Le match reprend. Les joueurs du FC Porto essaient de mettre de l’intensité dans leurs attaques, ce qui enorgueillit clairement leurs supporters. Des tentatives de Tiquinho sur retourné, R. Pereira sur reprise de volée et Felipe, de la tête sur corner, obligent le jeune portier Moreira à s’employer. Un quart d’heure durant lequel les Belenenses n’existent plus. Leur seule arme : tenter de grappiller quelques secondes à chaque contact, chaque sortie de balle. Mal du football d’aujourd’hui. Et attitude qui commence à agacer les supporters adverses.

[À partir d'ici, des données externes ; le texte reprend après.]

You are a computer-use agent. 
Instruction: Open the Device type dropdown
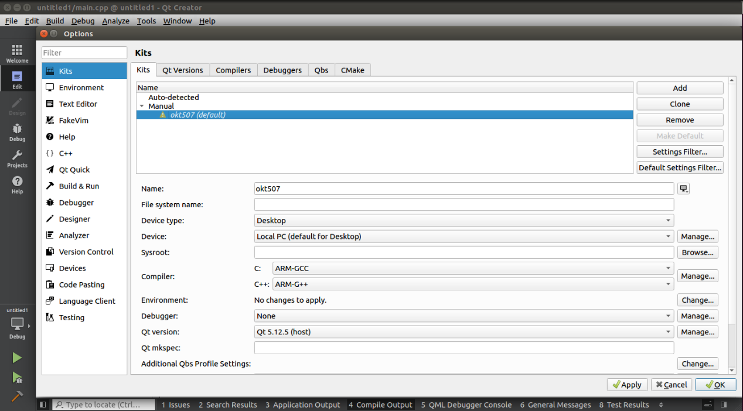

Et toutes les occasions sont bonnes. Sur une tête de Gonçalo Paciencia qui venait de rentrer côté Porto, Moreira reçoit un léger coup et reste au sol un bon moment. Sifflets, insultes, la foule hue le jeune portier prêté par l’Atlético Madrid.
Je parlais un peu plus tôt d’un « match dans le match » entre les supporters portistas et les jeunes ramasseurs de balle. Il commence véritablement à ce moment-là. Du côté gauche de l’attaque de Porto, un jeune garçon, âgé d’une quinzaine d’années tout au plus, tarde à renvoyer un ballon. Les supporters sifflent et invectivent le jeune homme. Lui rigole. Nous sommes assis à mi-hauteur de tribune, il est vraiment proche de nous. Il l’est davantage des grilles où se massent de nombreux supporters de Porto, agitant leurs majeurs et lui susurrant de doux compliments.

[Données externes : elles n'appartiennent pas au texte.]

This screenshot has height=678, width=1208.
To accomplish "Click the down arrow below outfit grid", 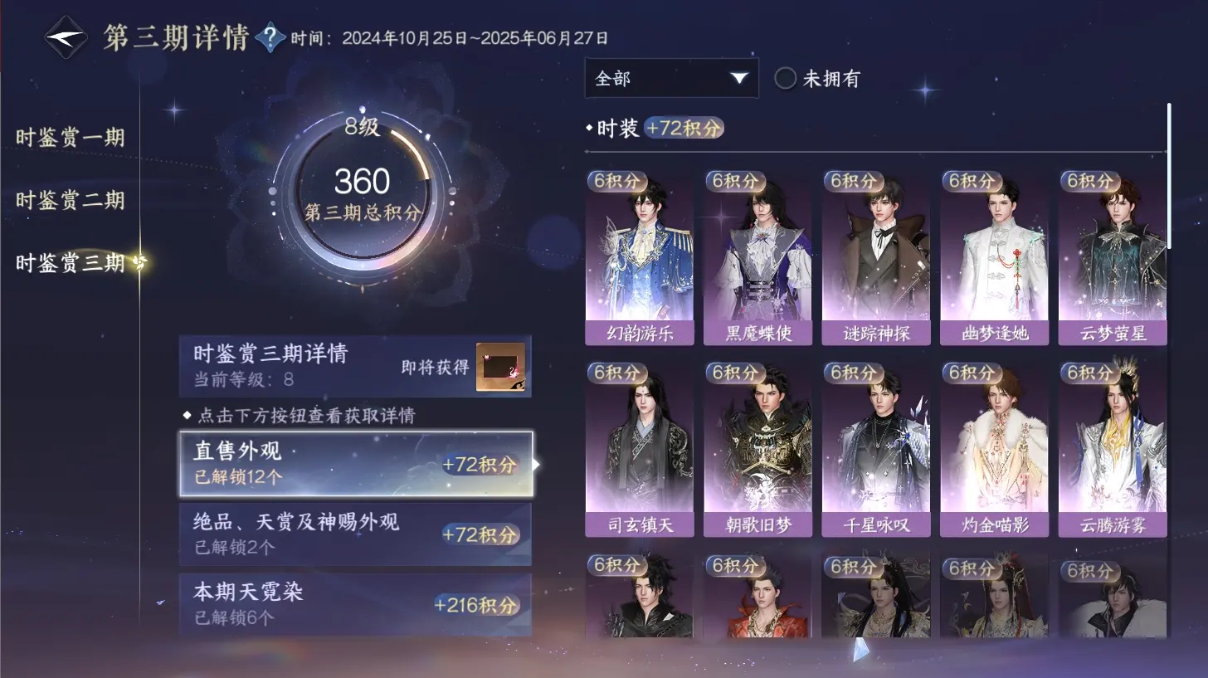I will (x=860, y=649).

Il se marre de plus belle. Nous aussi.
Retour au match.
Conscient des difficultés de son équipe, l’entraineur des Belenenses, Silas, décide de lancer Maurides, puissant attaquant brésilien.
Moins de trois minutes après son entrée en jeu, sur un coup-franc botté par Fredy, Maurides, d’une puissante tête piquée, double la mise pour les locaux. Un but évident (je l’avais annoncé au moment de la faute) tant Porto est en train de perdre pied. Au score s’ajoutent la frustration, l’impatience et la nervosité. Des ingrédients qui ne mènent généralement jamais vers des choix judicieux.
Le stade explose. D’un côté, une joie rageuse, des petits bousculant les grands ; de l’autre, la colère de voir ces « tricheurs » réussi un si joli coup.
Le match reprend et Porto pousse de plus belle. Arrive alors mon moment préféré du match. Sur un ballon dégagé en touche face à Brahimi, les supporters de Porto, décident de ne pas rendre le ballon, un peu pour embêter le jeune ramasseur de balle. Brahimi en demande un autre, l’obtient, remet en jeu, demande la balle, l’obtient, pousse, provoque, passe, centre, ballon dégagé. Loin.
Il se retourne naturellement devant le jeune ramasseur pour qu’on lui envoie un nouveau ballon. Celui-ci fait signe qu’il n’en a pas, se retourne vers les supporters de Porto, sourire aux lèvres et pose ses fesses contre le panneau publicitaire. Pendant ce temps, Brahimi n’a toujours pas de ballon, Alex Telles, l’arrière gauche de Porto a dû faire une longueur de terrain pour en récupérer un. Touche enfin effectuée.
Comprenant alors où est leur intérêt, les supporters de Porto décident de renvoyer le ballon au jeune ramasseur qui, dans un geste plein de culot, le botte à plusieurs dizaines de mètres. Les dix dernières minutes de la rencontre se jouent sur cette piste d’athlétisme, entre un gamin de quinze balais qui tapait du pied au rythme des chants des supporters locaux et une trentaine de mecs plus âgés lui promettant enfer et damnation. Aujourd’hui encore, je suis incapable de dire quelle attitude m’a le plus choqué. Positivement ou négativement. Vous avez tout loisir de vous faire votre propre opinion.
Nous restons assis de longues minutes après le coup de sifflet final. Regardant les joueurs et les supporters célébrer la victoire pendant que leurs adversaires rentraient aux vestiaires ou sortaient du stade tête basse. Les chants des supporters lisboètes nous ayant coupé toute envie de fumer, boire ou manger, nous restons là, sans autre émotion que la stupeur d’avoir autant vibré pour une si modeste équipe dans son si modeste stade animé par quelques centaines de supporters, face à la foule adverse. Evidemment, pour tout passionné de football, lorsque David terrasse Goliath, une sorte de plaisir sauvage et enivrant monte (sauf lorsque vous supportez Goliath). Ce sentiment était décuplé ce soir-là. Était-ce ce stade magique, cette ville envoûtante ou le courage des joueurs du CF os Belenenses ? Je n’en sais rien. Une chose est pourtant certaine depuis maintenant trois semaines, je crève d’envie d’y retourner.